Tutorial: Ingesting Data with Kafka and GridDB’s JDBC Interface

In this tutorial we feed the CASAS Dataset through Kafka and into GridDB with a Kafka Connect Sink that uses GridDB’s new JDBC interface.

The raw TSV data will be converted into JSON with Gawk and then fed into Kafka with a Console Producer. Then the GridDB JDBC Sink will read the data and write it to GridDB. Finally, we’ll inspect the data with SQLWorkbench/J.

Setup Kafka

Kafka is a data streaming platform with many different possible inputs and outputs that are easy to create. For this tutorial we’ll use a Kafka Console Producer to put data into Kafka which will be then consumed by Kafka Connect Sink that we are going write.

We are going to follow the Kafka Qucikstart. Kafka can be downloaded from their downloads page, we’re using version 2.12-2.5.0. You will also need to have a Java 1.8 development environment installed on your system. After downloading, we simply untar and start the Zookeeper and Kafka Servers.

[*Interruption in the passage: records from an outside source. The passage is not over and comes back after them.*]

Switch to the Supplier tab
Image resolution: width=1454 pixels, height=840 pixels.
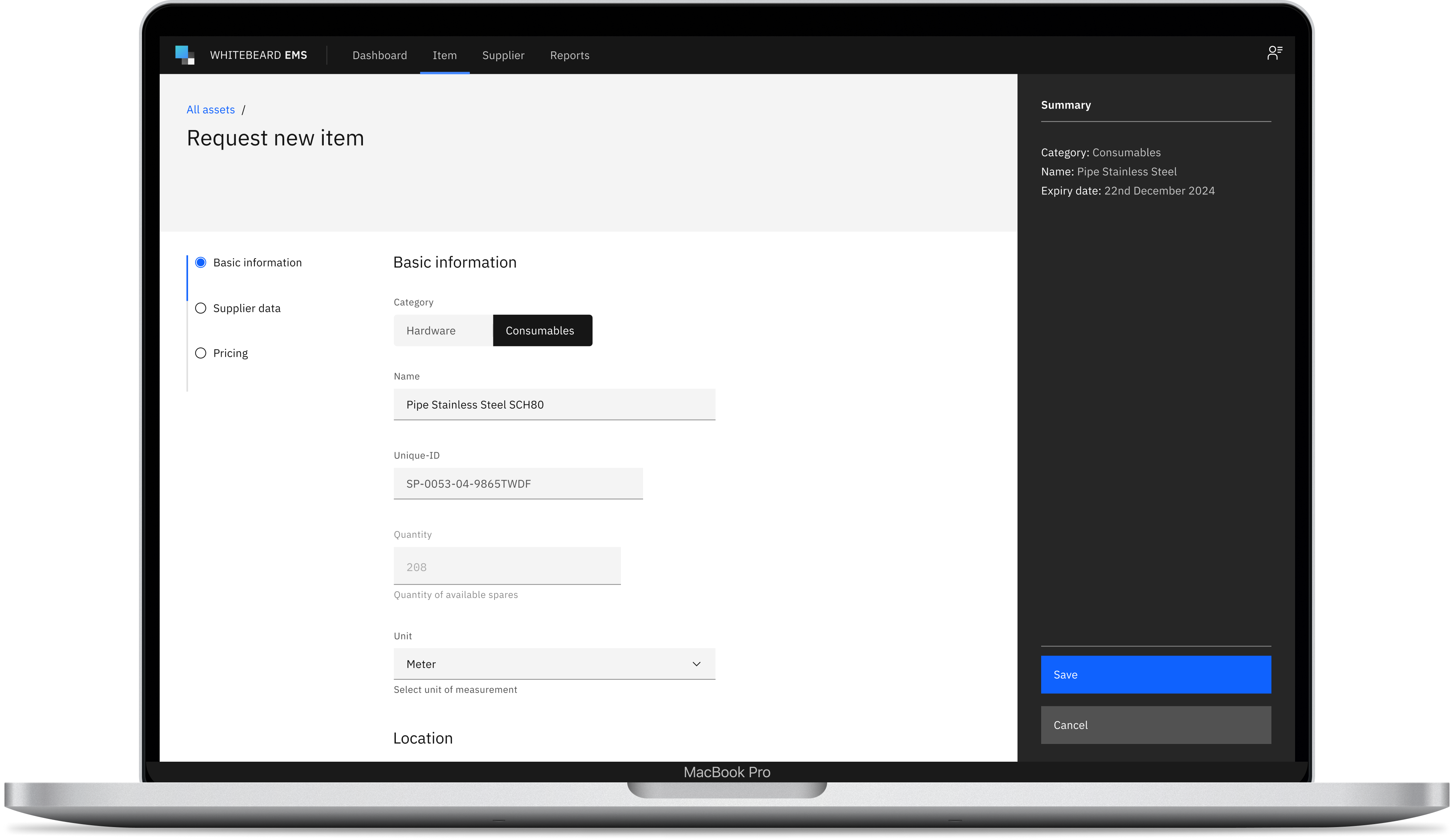pyautogui.click(x=503, y=55)
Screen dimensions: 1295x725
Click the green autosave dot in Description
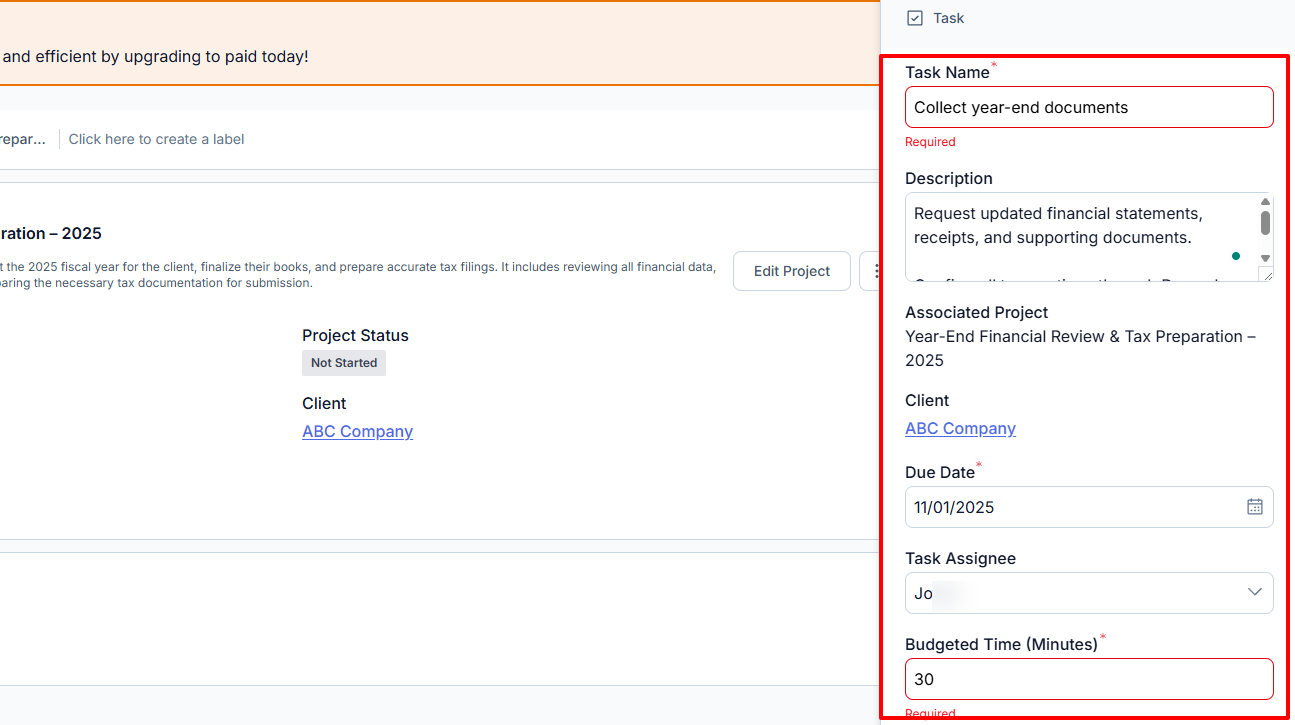(1236, 256)
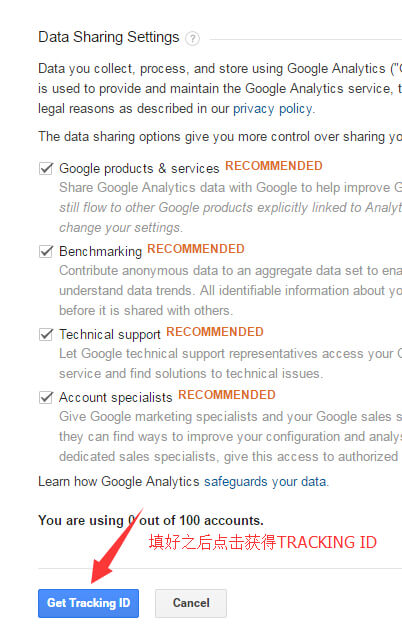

$ tar xzvf kafka_2.12-2.5.0.tgz
$ cd kafka_2.12-2.5.0
$ bin/zookeeper-server-start.sh config/zookeeper.properties
$ bin/kafka-server-start.sh config/server.properties

As Zookeeper and Kafka are not daemons by default, have multiple terminals handy that wont terminate (or use screen) if you have network issues.

Data Set

CASAS is research group based out of the Washington State University that has a large sensor dataset. The data was collected from a variety of in-home sensors while volunteers performed their normal daily routines. We are going to use this dataset in a series of tutorials to demonstrate how to use GridDB to ingest, analyze, and visualize data.

The data looks like this:

2012-07-18 12:54:45.126257	D001	Ignore		Ignore		CLOSE	Control4-Door
2012-07-18 12:54:45.196564	D002	OutsideDoor	FrontDoor	OPEN	Control4-Door
2012-07-18 12:54:45.247825	T102	Ignore		FrontDoorTemp	78	Control4-Temperature
2012-07-18 12:54:45.302398	BATP102	Ignore		Ignore		85	Control4-BatteryPercent
2012-07-18 12:54:45.399416	T103	Ignore		BathroomTemp	25	Control4-Temperature
2012-07-18 12:54:45.472391	BATP103	Ignore		Ignore		82	Control4-BatteryPercent
2012-07-18 12:54:45.606580	T101	Ignore		Ignore		31	Control4-Temperature
2012-07-18 12:54:45.682577	MA016	Kitchen		Kitchen		OFF	Control4-MotionArea
2012-07-18 12:54:45.723461	D003	Bathroom	BathroomDoor	OPEN	Control4-Door
2012-07-18 12:54:45.767498	M009	Bedroom		Bedroom		ON	Control4-Motion

The fields of the TSV file are:

  • Date
  • Time
  • Sensor ID
  • The Room the sensor is in.
  • What the sensor is sensing
  • Sesnor Message
  • Sensor Activity

    To put the CASAS data into Kafka, we’ll use a Gawk (a great text processing tool) to convert the TSV data to JSON that will be then fed into the Kafka Console Producer. If the sensor data was live, it would likely be fed into Kafka via MQTT or an HTTP endpoint.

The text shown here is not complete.